**To do**
Within the entries below, find every line that has the string "Viewport", then copy it.

(Stored entries)
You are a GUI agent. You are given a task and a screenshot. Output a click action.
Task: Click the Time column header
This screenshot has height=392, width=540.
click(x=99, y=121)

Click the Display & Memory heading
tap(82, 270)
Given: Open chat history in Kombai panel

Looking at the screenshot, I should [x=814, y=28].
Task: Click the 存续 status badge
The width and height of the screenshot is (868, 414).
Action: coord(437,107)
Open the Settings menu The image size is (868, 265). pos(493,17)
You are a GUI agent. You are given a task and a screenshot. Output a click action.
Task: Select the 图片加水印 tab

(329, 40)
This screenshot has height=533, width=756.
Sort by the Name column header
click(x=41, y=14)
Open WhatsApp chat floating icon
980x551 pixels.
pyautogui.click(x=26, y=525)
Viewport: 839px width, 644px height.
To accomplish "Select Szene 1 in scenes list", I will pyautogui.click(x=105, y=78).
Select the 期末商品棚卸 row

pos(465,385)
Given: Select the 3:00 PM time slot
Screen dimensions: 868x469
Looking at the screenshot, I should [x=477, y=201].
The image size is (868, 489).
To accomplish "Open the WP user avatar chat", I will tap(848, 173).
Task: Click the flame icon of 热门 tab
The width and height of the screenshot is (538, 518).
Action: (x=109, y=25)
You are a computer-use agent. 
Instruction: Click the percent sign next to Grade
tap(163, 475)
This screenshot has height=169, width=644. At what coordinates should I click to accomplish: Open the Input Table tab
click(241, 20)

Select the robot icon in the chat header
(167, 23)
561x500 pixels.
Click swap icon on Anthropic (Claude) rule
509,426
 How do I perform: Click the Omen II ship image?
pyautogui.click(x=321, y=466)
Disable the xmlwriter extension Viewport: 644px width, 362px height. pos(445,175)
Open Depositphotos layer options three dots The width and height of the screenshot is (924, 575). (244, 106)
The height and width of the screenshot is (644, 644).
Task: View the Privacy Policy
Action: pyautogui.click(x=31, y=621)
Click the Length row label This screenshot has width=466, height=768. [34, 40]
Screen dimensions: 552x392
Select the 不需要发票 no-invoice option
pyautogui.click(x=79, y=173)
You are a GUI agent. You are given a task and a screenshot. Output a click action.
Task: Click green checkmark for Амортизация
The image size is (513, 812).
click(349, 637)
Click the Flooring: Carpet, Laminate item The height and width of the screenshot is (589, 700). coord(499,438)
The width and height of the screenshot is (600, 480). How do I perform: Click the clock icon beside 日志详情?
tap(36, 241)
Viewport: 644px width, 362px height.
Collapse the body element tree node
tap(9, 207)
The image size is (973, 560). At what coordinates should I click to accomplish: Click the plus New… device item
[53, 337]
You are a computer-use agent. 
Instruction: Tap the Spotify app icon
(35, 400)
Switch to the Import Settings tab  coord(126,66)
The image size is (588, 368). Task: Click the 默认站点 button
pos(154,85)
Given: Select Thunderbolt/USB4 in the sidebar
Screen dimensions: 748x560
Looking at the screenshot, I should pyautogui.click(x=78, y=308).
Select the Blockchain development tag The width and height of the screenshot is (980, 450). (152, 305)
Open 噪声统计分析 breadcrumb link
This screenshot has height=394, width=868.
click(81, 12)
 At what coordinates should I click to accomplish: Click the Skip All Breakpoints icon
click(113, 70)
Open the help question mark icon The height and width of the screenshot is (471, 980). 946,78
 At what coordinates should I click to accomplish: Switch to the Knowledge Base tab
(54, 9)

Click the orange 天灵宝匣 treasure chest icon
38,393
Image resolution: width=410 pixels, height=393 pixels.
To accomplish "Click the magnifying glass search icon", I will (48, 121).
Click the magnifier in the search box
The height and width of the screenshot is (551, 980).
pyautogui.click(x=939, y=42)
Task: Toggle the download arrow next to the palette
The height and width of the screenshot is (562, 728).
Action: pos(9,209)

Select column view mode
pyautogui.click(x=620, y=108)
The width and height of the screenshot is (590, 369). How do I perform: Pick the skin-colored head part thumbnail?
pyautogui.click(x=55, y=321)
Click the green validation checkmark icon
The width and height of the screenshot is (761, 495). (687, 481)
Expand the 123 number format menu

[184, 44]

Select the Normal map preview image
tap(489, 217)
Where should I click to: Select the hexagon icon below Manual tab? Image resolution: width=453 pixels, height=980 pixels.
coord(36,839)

**Answer for the task**
Viewport: 839px width, 644px height.
Disable the xmlwriter extension Viewport: 644px width, 362px height. pos(445,175)
Viewport: 644px width, 362px height.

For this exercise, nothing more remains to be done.